# Please welcome Nereffid to our Moderation team!!



## Krummhorn

:trp: Nereffid has graciously accepted our offer to be part of the staff here on Talk Classical. 

We look forward to working together for many years. 

Welcome aboard, Nereffid :tiphat:


----------



## Art Rock

Welcome! Great choice.


----------



## Manxfeeder

Glad to see you on board!


----------



## Merl

Bloody hell, that's two new mods in a day! At this rate half the site will be in that mods hut.


----------



## Highwayman

Another excellent choice! :clap:


----------



## Ingélou

Nereffid, congratulations! :tiphat:

Fab news. I've always enjoyed reading your posts and I think you'll be an excellent moderator. 

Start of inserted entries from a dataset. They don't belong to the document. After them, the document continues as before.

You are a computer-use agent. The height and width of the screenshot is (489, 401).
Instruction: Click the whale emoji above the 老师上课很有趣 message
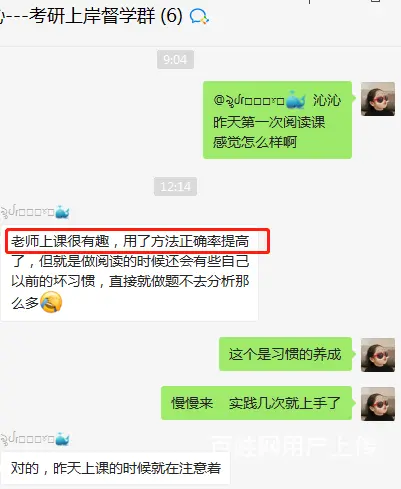62,212
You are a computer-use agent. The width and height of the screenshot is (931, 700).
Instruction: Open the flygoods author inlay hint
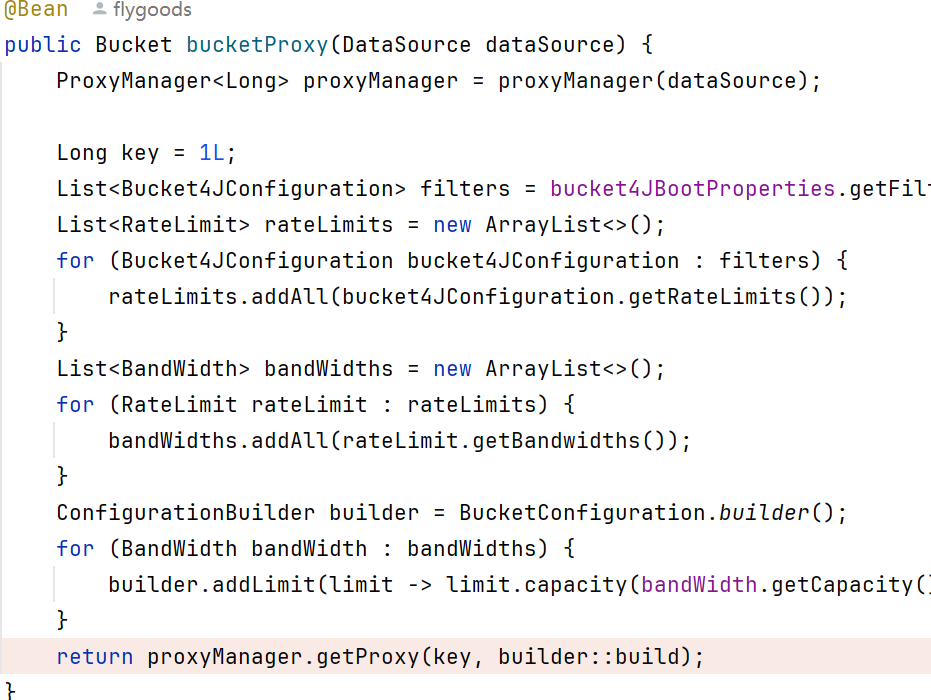pos(154,10)
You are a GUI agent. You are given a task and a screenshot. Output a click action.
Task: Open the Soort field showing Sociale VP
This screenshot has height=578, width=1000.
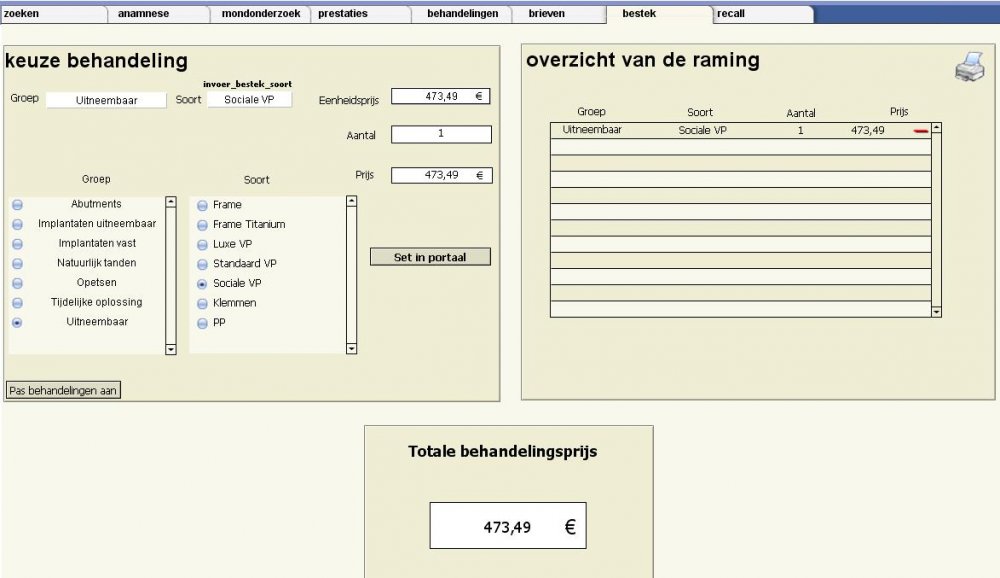pos(249,100)
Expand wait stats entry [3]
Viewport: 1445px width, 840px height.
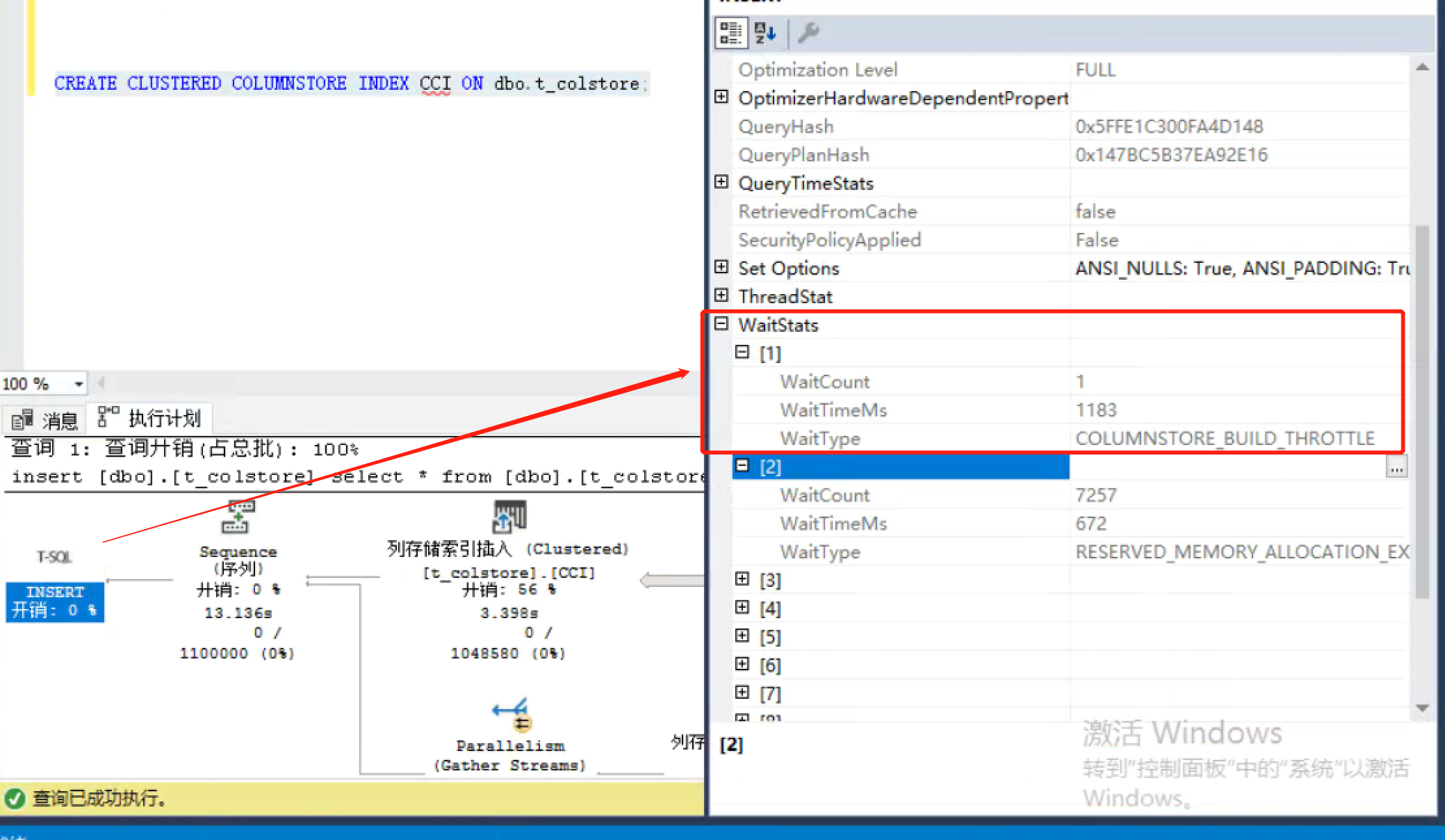click(742, 579)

This forum has superb taste in moderators!


----------



## Nereffid

NOW YOU WILL ALL BE SORRY!!!1!

j/k

Thanks for the welcome... looking forward to this new adventure...


----------



## Merl

Nereffid said:


> NOW YOU WILL ALL BE SORRY!!!1!
> 
> j/k
> 
> Thanks for the welcome... looking forward to this new adventure...


Congrats N. Judging by your avatar you must have been a moderator here before. It will only get worse!


----------



## elgar's ghost

Looking good in the Mod uniform, Nereffid...


----------



## Art Rock

That looks a lot like one of my previous avatars...


----------



## elgar's ghost

I knew it - it's a Mod collective!


----------



## Merl

...............................


----------



## Barbebleu

I’ve always meant to ask, is there a silent t at the start of nerrefiD’s name?


----------



## Bulldog

elgars ghost said:


> Looking good in the Mod uniform, Nereffid...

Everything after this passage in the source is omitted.